Die beiden Protagonisten durften die Suppe im Anschluss direkt am Wasser genießen. Foto: Martina Buchholz / Fischereihafen Betriebsgesellschaft mbH

Und jetzt haben wir noch etwas für euch: Das Seefisch Kochstudio hat uns netter Weise das Originalrezept von dem Dreh zur Verfügung gestellt und wir dürfen es mit euch teilen. Vielen Dank dafür!
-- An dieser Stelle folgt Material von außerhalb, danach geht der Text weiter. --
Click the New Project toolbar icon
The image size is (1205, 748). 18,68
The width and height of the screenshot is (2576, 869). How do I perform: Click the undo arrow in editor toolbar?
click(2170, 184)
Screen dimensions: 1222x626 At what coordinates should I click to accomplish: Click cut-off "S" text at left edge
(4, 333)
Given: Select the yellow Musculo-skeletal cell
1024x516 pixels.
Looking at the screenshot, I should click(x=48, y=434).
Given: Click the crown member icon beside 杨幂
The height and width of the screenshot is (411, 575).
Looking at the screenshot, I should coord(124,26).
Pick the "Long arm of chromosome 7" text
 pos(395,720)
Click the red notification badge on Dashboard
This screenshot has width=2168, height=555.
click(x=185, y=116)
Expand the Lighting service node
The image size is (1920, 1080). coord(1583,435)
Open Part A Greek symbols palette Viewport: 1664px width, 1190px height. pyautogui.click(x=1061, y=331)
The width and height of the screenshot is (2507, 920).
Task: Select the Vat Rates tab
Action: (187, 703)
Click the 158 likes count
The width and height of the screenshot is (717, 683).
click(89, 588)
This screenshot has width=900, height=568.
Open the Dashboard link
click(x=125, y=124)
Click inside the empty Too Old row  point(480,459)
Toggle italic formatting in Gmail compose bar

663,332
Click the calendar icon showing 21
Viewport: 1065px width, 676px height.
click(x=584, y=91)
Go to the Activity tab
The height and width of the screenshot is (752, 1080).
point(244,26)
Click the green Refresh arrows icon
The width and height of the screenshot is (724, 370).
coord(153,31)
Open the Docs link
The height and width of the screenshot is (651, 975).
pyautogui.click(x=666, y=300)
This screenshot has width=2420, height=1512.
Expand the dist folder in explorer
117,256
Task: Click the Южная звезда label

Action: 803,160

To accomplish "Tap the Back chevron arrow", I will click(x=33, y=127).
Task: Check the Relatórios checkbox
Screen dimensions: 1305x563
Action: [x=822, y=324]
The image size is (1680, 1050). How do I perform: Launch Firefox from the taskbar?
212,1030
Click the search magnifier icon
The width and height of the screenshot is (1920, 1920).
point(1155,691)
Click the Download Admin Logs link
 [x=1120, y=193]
Lasst es euch schmecken und erzählt uns gerne davon, wenn ihr die Suppe nachgekocht habt.

Wenn ihr noch mehr über Kulinarik in Bremen erfahren wollt, dann klickt euch doch mal in unsere Themenseite #tastebremen.

Rezept der original Bremerhavener Fischsuppe

Fischzutaten:
750 g Seefischfilet
(z.B. Rotbarschfilet,
Seelachsfilet, Lengfischfilet)
100 g Muschelfleisch
50 g Krabbenfleisch

Für die Suppe:
1 ½ l Gemüsebrühe
1 Zwiebel
1 Bund Suppengrün
1 Knoblauchzehe
3 EL Olivenöl
2 Eigelb
¼ Tasse Sahne
Je ½ Bund Petersilie und Dill, gehackt
1 Messerspitze Curcuma
1 Messerspitze Cayennepfeffer

  • Die Knoblauchzehe putzen und zerdrücken. Das übrige Gemüse putzen und in feine Streifen schneiden und im Olivenöl und dem zerdrückten Knoblauch anschwitzen.
  • Mit der Gemüsebrühe auffüllen, Gewürze hinzufügen.
  • In der Zwischenzeit die gesäuberten Filets in Stücke schneiden, zusammen mit den Meeresfrüchten in die Brühe geben und bei schwacher Hitze etwa 5 Minuten gar ziehen lassen.
  • Die Sahne mit dem Eigelb verrühren und die Suppe damit legieren (nicht mehr kochen lassen!).
  • Eventuell noch etwas nachwürzen, mit Petersilie und Dill bestreuen und servieren.
Fischsuppe im Seefischkochstudio

Das Rezept aus den 30er Jahren ist neu interpertiert worden.